**Objective**
Please reproduce the following lines word for word, keeping every one of them unchanged.

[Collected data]
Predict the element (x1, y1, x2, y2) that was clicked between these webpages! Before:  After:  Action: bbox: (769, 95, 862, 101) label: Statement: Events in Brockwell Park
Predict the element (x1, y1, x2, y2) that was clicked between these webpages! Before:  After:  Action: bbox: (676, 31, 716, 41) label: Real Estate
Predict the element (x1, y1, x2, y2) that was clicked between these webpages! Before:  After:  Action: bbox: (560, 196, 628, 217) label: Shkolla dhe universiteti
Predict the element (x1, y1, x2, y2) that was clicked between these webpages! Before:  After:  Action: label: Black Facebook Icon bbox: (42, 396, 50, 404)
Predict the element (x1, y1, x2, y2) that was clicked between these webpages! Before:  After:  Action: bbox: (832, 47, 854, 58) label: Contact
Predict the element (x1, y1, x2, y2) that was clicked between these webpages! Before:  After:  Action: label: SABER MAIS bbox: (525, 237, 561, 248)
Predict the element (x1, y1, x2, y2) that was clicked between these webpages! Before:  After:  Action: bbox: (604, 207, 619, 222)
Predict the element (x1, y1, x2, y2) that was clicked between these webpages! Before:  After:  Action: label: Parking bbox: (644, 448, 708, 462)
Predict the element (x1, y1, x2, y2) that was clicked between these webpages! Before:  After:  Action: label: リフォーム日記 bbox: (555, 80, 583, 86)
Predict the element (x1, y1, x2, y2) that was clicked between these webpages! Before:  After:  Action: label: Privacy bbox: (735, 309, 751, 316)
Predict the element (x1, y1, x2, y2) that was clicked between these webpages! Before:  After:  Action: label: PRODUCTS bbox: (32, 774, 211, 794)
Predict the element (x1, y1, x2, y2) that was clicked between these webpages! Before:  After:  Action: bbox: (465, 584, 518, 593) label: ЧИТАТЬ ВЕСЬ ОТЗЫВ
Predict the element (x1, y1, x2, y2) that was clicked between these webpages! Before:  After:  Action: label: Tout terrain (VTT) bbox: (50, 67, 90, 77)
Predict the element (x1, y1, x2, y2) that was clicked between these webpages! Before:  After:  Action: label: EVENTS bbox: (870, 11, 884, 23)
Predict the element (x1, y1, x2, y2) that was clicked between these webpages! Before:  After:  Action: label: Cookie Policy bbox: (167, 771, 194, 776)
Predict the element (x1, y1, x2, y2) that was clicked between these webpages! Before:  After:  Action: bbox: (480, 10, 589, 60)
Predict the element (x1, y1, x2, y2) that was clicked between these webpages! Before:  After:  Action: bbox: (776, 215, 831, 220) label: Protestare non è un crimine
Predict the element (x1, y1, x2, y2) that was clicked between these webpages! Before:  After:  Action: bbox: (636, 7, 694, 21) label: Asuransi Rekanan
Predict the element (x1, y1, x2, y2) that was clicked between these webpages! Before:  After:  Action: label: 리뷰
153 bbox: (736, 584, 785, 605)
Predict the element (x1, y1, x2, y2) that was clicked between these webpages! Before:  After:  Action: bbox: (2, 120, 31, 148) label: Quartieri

**Written response**
Predict the element (x1, y1, x2, y2) that was clicked between these webpages! Before:  After:  Action: bbox: (769, 95, 862, 101) label: Statement: Events in Brockwell Park
Predict the element (x1, y1, x2, y2) that was clicked between these webpages! Before:  After:  Action: bbox: (676, 31, 716, 41) label: Real Estate
Predict the element (x1, y1, x2, y2) that was clicked between these webpages! Before:  After:  Action: bbox: (560, 196, 628, 217) label: Shkolla dhe universiteti
Predict the element (x1, y1, x2, y2) that was clicked between these webpages! Before:  After:  Action: label: Black Facebook Icon bbox: (42, 396, 50, 404)
Predict the element (x1, y1, x2, y2) that was clicked between these webpages! Before:  After:  Action: bbox: (832, 47, 854, 58) label: Contact
Predict the element (x1, y1, x2, y2) that was clicked between these webpages! Before:  After:  Action: label: SABER MAIS bbox: (525, 237, 561, 248)
Predict the element (x1, y1, x2, y2) that was clicked between these webpages! Before:  After:  Action: bbox: (604, 207, 619, 222)
Predict the element (x1, y1, x2, y2) that was clicked between these webpages! Before:  After:  Action: label: Parking bbox: (644, 448, 708, 462)
Predict the element (x1, y1, x2, y2) that was clicked between these webpages! Before:  After:  Action: label: リフォーム日記 bbox: (555, 80, 583, 86)
Predict the element (x1, y1, x2, y2) that was clicked between these webpages! Before:  After:  Action: label: Privacy bbox: (735, 309, 751, 316)
Predict the element (x1, y1, x2, y2) that was clicked between these webpages! Before:  After:  Action: label: PRODUCTS bbox: (32, 774, 211, 794)
Predict the element (x1, y1, x2, y2) that was clicked between these webpages! Before:  After:  Action: bbox: (465, 584, 518, 593) label: ЧИТАТЬ ВЕСЬ ОТЗЫВ
Predict the element (x1, y1, x2, y2) that was clicked between these webpages! Before:  After:  Action: label: Tout terrain (VTT) bbox: (50, 67, 90, 77)
Predict the element (x1, y1, x2, y2) that was clicked between these webpages! Before:  After:  Action: label: EVENTS bbox: (870, 11, 884, 23)
Predict the element (x1, y1, x2, y2) that was clicked between these webpages! Before:  After:  Action: label: Cookie Policy bbox: (167, 771, 194, 776)
Predict the element (x1, y1, x2, y2) that was clicked between these webpages! Before:  After:  Action: bbox: (480, 10, 589, 60)
Predict the element (x1, y1, x2, y2) that was clicked between these webpages! Before:  After:  Action: bbox: (776, 215, 831, 220) label: Protestare non è un crimine
Predict the element (x1, y1, x2, y2) that was clicked between these webpages! Before:  After:  Action: bbox: (636, 7, 694, 21) label: Asuransi Rekanan
Predict the element (x1, y1, x2, y2) that was clicked between these webpages! Before:  After:  Action: label: 리뷰
153 bbox: (736, 584, 785, 605)
Predict the element (x1, y1, x2, y2) that was clicked between these webpages! Before:  After:  Action: bbox: (2, 120, 31, 148) label: Quartieri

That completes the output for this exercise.